-------- PROVIDED TEXT --------
- Born: 1958 or 1959 (age 67–68)
- Education: The Harley School
- Alma mater: Skidmore College Pace University
- Occupation: Businessman
- Title: CEO, Constellation Brands, 2007-2019 Executive Chair, Constellation Brands
- Term: 2019-present
- Predecessor: Richard Sands
- Spouse: Pamela Kaufman
- Parent: Marvin Sands
- Relatives: Richard Sands (brother)

= Rob Sands =

American businessman

Robert Scott Sands (born 1958/59) is an American billionaire businessman, and the executive chair and former CEO of Constellation Brands, a Fortune 500 beer, wine and spirits company founded by his father Marvin Sands.

==Early life==
Robert Scott Sands is the son of Marvin Sands, and has an older brother, Richard Sands.

He grew up in Canandaigua, New York, and was educated at The Harley School in Rochester, New York, graduating in 1976. Sands earned a bachelor's degree in philosophy from Skidmore College, followed by a juris doctor from Pace University.

==Career==
Marvin Sands founded the Canandaigua Wine Company in 1945, aged 21. By 1980, its annual sales topped $50 million, was renamed Constellation Brands in 2000, and has acquired numerous companies including Robert Mondavi wine and Svedka vodka. In 2013, it acquired the US rights to Grupo Modelo beers including Modelo and Corona.

Sands started his career at the law firm of Harter Secrest & Emery LLP in Rochester, New York, and worked there for two years before joining the family business as general counsel in 1986.

Sands was CEO of Constellation Brands from 2007 to 2019, succeeding his brother, Richard Sands. In October 2018, he became the executive chairman of the company.

Sands is a board member of Rochester General Health Systems, Thompson Hospital, Rochester Business Alliance, and chairman of the New York Wine and Culinary Center.

In 2016, along with his brother and mother, "Mickey", donated $61 million to the Rochester Area Community Foundation, the single largest gift in its history.

==Personal life==
In 1986, Sands married Jessica Nancy Zingesser. Sands is married to Pamela Sands (nee Kaufman) and lives in Canandaigua, New York.
-------- COLLECTED MATERIAL --------
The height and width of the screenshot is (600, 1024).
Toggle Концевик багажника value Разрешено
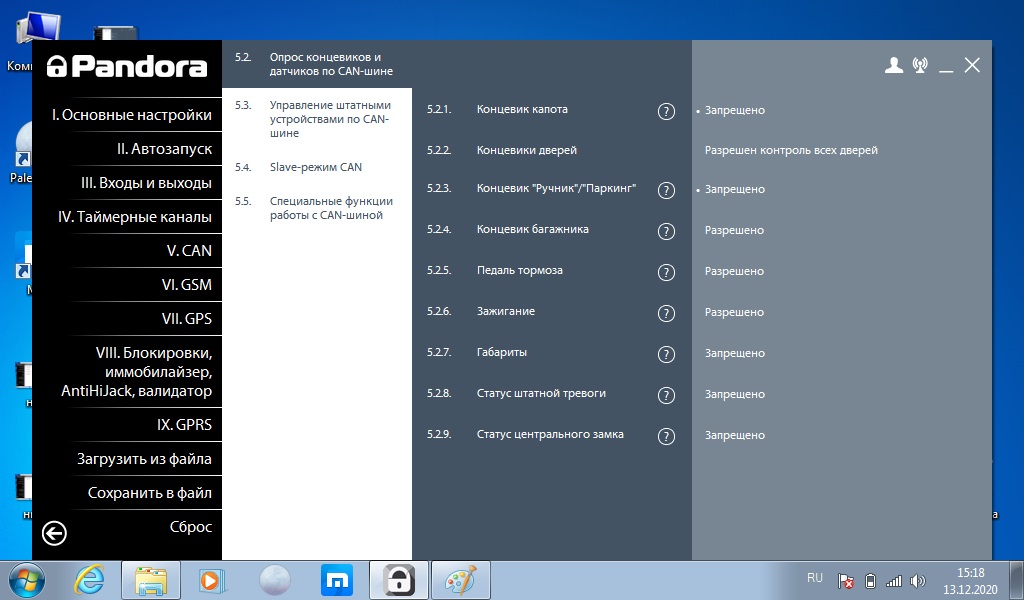(x=734, y=230)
--------
* _WORK INSTRUCTION_
How would this sentence from the Rob Sands biography read in Spanish: "Sands earned a bachelor's degree in philosophy from Skidmore College, followed by a juris doctor from Pace University."?

* _FINISHED TASK_
Sands obtuvo una licenciatura en filosofía en Skidmore College y, posteriormente, un juris doctor en Pace University.